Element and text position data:

►

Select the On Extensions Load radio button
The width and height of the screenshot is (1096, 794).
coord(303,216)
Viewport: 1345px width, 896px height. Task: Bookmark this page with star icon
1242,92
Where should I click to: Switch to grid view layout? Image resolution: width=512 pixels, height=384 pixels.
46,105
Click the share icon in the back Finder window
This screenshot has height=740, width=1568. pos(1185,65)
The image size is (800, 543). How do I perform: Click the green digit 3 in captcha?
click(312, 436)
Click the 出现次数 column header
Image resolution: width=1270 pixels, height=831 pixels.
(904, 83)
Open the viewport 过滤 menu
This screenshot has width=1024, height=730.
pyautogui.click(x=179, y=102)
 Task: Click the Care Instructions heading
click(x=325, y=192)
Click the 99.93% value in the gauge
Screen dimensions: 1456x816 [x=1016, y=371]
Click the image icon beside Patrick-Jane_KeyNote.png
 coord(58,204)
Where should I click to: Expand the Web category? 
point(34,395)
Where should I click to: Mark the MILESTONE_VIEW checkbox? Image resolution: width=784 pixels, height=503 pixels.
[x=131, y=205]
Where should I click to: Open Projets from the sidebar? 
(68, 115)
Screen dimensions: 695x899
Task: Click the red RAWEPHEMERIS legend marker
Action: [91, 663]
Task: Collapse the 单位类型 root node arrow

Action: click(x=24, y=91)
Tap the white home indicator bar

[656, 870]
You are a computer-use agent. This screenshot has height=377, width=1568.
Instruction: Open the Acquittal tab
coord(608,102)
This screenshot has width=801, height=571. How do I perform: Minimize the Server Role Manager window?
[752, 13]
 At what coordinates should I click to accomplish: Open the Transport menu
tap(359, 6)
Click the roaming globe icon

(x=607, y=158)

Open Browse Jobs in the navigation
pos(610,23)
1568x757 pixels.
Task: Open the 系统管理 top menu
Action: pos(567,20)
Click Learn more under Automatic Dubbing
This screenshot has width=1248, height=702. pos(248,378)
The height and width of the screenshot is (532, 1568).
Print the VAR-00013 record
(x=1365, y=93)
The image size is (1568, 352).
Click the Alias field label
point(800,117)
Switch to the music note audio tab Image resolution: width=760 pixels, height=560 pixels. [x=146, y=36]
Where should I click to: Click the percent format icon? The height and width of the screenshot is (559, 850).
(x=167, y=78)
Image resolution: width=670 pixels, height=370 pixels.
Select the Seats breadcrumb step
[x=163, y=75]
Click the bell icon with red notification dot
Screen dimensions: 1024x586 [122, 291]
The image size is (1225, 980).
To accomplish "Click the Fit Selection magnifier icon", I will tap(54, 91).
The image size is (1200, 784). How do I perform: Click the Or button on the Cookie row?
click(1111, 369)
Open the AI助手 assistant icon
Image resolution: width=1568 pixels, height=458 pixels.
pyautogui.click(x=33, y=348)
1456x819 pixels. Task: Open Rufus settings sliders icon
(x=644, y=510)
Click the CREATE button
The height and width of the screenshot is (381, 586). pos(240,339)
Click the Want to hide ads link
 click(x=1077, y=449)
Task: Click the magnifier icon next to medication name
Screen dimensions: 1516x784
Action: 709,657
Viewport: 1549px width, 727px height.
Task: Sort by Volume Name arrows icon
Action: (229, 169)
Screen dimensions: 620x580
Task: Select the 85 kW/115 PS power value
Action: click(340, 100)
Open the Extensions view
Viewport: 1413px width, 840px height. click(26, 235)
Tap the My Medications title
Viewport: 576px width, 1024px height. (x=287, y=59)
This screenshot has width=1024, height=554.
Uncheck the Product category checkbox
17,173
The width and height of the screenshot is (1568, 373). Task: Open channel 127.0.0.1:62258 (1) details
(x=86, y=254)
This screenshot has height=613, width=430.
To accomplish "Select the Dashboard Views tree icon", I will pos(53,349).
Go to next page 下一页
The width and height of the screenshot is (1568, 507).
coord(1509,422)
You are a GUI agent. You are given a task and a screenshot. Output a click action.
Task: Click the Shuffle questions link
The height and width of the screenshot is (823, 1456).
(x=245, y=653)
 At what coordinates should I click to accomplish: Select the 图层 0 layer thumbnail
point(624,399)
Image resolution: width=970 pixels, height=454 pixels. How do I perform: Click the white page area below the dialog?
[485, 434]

◄

TASK INSTRUCTIONS — Please copy the listing above line for line, changing nothing.

RESPONSE TO THE EXERCISE —
Select the On Extensions Load radio button
The width and height of the screenshot is (1096, 794).
coord(303,216)
Viewport: 1345px width, 896px height. Task: Bookmark this page with star icon
1242,92
Where should I click to: Switch to grid view layout? Image resolution: width=512 pixels, height=384 pixels.
46,105
Click the share icon in the back Finder window
This screenshot has height=740, width=1568. pos(1185,65)
The image size is (800, 543). How do I perform: Click the green digit 3 in captcha?
click(312, 436)
Click the 出现次数 column header
Image resolution: width=1270 pixels, height=831 pixels.
(904, 83)
Open the viewport 过滤 menu
This screenshot has width=1024, height=730.
pyautogui.click(x=179, y=102)
 Task: Click the Care Instructions heading
click(x=325, y=192)
Click the 99.93% value in the gauge
Screen dimensions: 1456x816 [x=1016, y=371]
Click the image icon beside Patrick-Jane_KeyNote.png
 coord(58,204)
Where should I click to: Expand the Web category? 
point(34,395)
Where should I click to: Mark the MILESTONE_VIEW checkbox? Image resolution: width=784 pixels, height=503 pixels.
[x=131, y=205]
Where should I click to: Open Projets from the sidebar? 
(68, 115)
Screen dimensions: 695x899
Task: Click the red RAWEPHEMERIS legend marker
Action: [91, 663]
Task: Collapse the 单位类型 root node arrow

Action: click(x=24, y=91)
Tap the white home indicator bar

[656, 870]
You are a computer-use agent. This screenshot has height=377, width=1568.
Instruction: Open the Acquittal tab
coord(608,102)
This screenshot has width=801, height=571. How do I perform: Minimize the Server Role Manager window?
[752, 13]
 At what coordinates should I click to accomplish: Open the Transport menu
tap(359, 6)
Click the roaming globe icon

(x=607, y=158)

Open Browse Jobs in the navigation
pos(610,23)
1568x757 pixels.
Task: Open the 系统管理 top menu
Action: pos(567,20)
Click Learn more under Automatic Dubbing
This screenshot has width=1248, height=702. pos(248,378)
The height and width of the screenshot is (532, 1568).
Print the VAR-00013 record
(x=1365, y=93)
The image size is (1568, 352).
Click the Alias field label
point(800,117)
Switch to the music note audio tab Image resolution: width=760 pixels, height=560 pixels. [x=146, y=36]
Where should I click to: Click the percent format icon? The height and width of the screenshot is (559, 850).
(x=167, y=78)
Image resolution: width=670 pixels, height=370 pixels.
Select the Seats breadcrumb step
[x=163, y=75]
Click the bell icon with red notification dot
Screen dimensions: 1024x586 [122, 291]
The image size is (1225, 980).
To accomplish "Click the Fit Selection magnifier icon", I will tap(54, 91).
The image size is (1200, 784). How do I perform: Click the Or button on the Cookie row?
click(1111, 369)
Open the AI助手 assistant icon
Image resolution: width=1568 pixels, height=458 pixels.
pyautogui.click(x=33, y=348)
1456x819 pixels. Task: Open Rufus settings sliders icon
(x=644, y=510)
Click the CREATE button
The height and width of the screenshot is (381, 586). pos(240,339)
Click the Want to hide ads link
 click(x=1077, y=449)
Task: Click the magnifier icon next to medication name
Screen dimensions: 1516x784
Action: 709,657
Viewport: 1549px width, 727px height.
Task: Sort by Volume Name arrows icon
Action: (229, 169)
Screen dimensions: 620x580
Task: Select the 85 kW/115 PS power value
Action: click(340, 100)
Open the Extensions view
Viewport: 1413px width, 840px height. click(26, 235)
Tap the My Medications title
Viewport: 576px width, 1024px height. (x=287, y=59)
This screenshot has width=1024, height=554.
Uncheck the Product category checkbox
17,173
The width and height of the screenshot is (1568, 373). Task: Open channel 127.0.0.1:62258 (1) details
(x=86, y=254)
This screenshot has height=613, width=430.
To accomplish "Select the Dashboard Views tree icon", I will pos(53,349).
Go to next page 下一页
The width and height of the screenshot is (1568, 507).
coord(1509,422)
You are a GUI agent. You are given a task and a screenshot. Output a click action.
Task: Click the Shuffle questions link
The height and width of the screenshot is (823, 1456).
(x=245, y=653)
 At what coordinates should I click to accomplish: Select the 图层 0 layer thumbnail
point(624,399)
Image resolution: width=970 pixels, height=454 pixels. How do I perform: Click the white page area below the dialog?
[485, 434]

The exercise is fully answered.